The situation in Egypt is so volatile that Egyptians are seriously wondering whether there is "someone" at the helm, which is an obsolete question that betrays decades of psychological conditioning to the notion of the all-knowing "father-figure president", wrote Mohammed Sabreen in yesterday's edition of the Cairo-based newspaper, Al Ahram.
Sure, Egypt is a mess. There is the Port Said court case which has convulsed the nation for more than a year, and which did not seem to be resolved by the Saturday verdict that upheld 21 death sentences and exonerated seven police officers.
In February of last year, fans of the local football club in the city of Port Said, Al Masry, attacked visiting fans from Cairo's Al Ahly club, which led to riots resulting in 79 deaths. Many accused the interior ministry of failure to prevent the tragedy. After the Saturday verdict, deadly violence ensued again and buildings in Cairo were torched.
Adding to this sense of a lack of control, sections of the country's police force are now showing signs of disobedience as protests continue in different parts of Egypt, the writer said.
Then, an administrative court issued last week a decision reversing the president's call for parliamentary elections to be held in April and ordering a constitutional review of the elections law.
The snowballing complexity of Egyptian affairs makes legitimate the question: "Where is the state? Who rules Egypt?"
The fact is, subconsciously, Egyptians are having a hard time accepting that there is no longer an "all-powerful centre", the columnist observed.
"Egyptians seem to forget that … the last example of that 'father-figure president' or 'the pharaoh' has been arrested and tried for killing protesters and is now behind bars," he wrote. "The pharaoh's era is gone."
Some segments of society have been exposed too long to this unilateral model of government and they can't imagine an orderly Egypt without a despot's firm grip, he argued.
"Egyptians must understand that everything has changed, and that the extreme fluidity of the situation in the country would eventually lead to a decentralisation of power, with decision-making becoming a shared process," the writer noted. "The presidency would no longer be the sole decision maker in Egypt."
The serious tensions rocking the country today are the result of an inevitable conflict between "the deep-rooted state" and "the newborn state".
Since the revolution, power in Egypt has been under the scrutiny of the judiciary, media, political parties, NGOs and even football fans and regular citizens.

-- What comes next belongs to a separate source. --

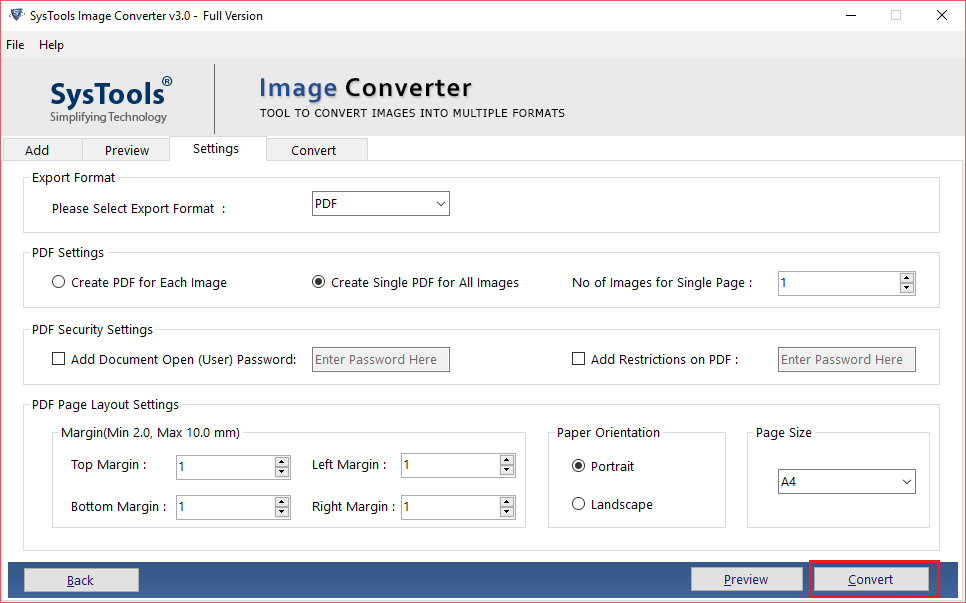This screenshot has height=603, width=966.
Task: Open the File menu
Action: tap(15, 45)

That wasn't the case before and, on many levels, there is a silver lining there, the writer concluded.
Stereotypical image hurting Emiratis
"It is such a disappointment that the stereotype of young Emiratis as unproductive, unmotivated and unwilling to work still persists in the private sector, despite all the evidence that proves the contrary," wrote Sami Al Reyyami, the editor of the Dubai-based newspaper Al Emarat Al Youm.
"Emiratis have taken various jobs in the private sector and proved their seriousness and merit … and there are countless success stories of young Emirati men and women," he noted.
Yet, private companies are still biased against Emiratis, with some not even taking the trouble to interview an Emirati candidate recommended to them by Tanmia, the federal human resources development and employment authority.
The quota system that was proposed during the Government Summit last month, whereby private companies operating in the UAE must allocate a small percentage of their vacancies for Emiratis, is a step in the right direction, the editor said.
"The private sector only understands the language of numbers and profit, so the government should deal with it accordingly. If a company wants to make a profit and benefit from the facilities and preferential advantages [of making business in the UAE], they must hire sons and daughters of this nation.
"If a company does not care about this country and its people, let it pay several times over what a company that cares would."
Arab Spring states hit by 'stability of chaos'
The status quo in the Arab Spring states, with characteristic protests and continuing turmoil, would be aptly described as "the stability of chaos", columnist Abdullah Al Oteibi of the pan-Arab newspaper Asharq Al Awsat wrote yesterday.
In Tunisia, a major political assassination took place earlier this year, followed by the government's resignation.
"In Egypt, chaos rules at every level, with riot victims on the rise and economy falling apart at an alarming pace. The government conducts just as many protests as the opposition does, and the presidency keeps issuing decisions it cannot put into effect," the writer said.
In Libya, all factions now seem to have their own weapons, giving them enough power to block main roads, stall government meetings and storm parliament sessions. "In Yemen, the general picture is pretty much the same," the writer added.
This "stability of chaos" feeds on other oxymoronic phenomena - that are, nevertheless, typical of revolutions - such as the "tyranny of freedom", the "despotism of democracy" and "the injustice of the masses".
The worrying part is that all the lofty principles of freedom, equality and justice that animate every revolution collapse because of this steady chaos, he said.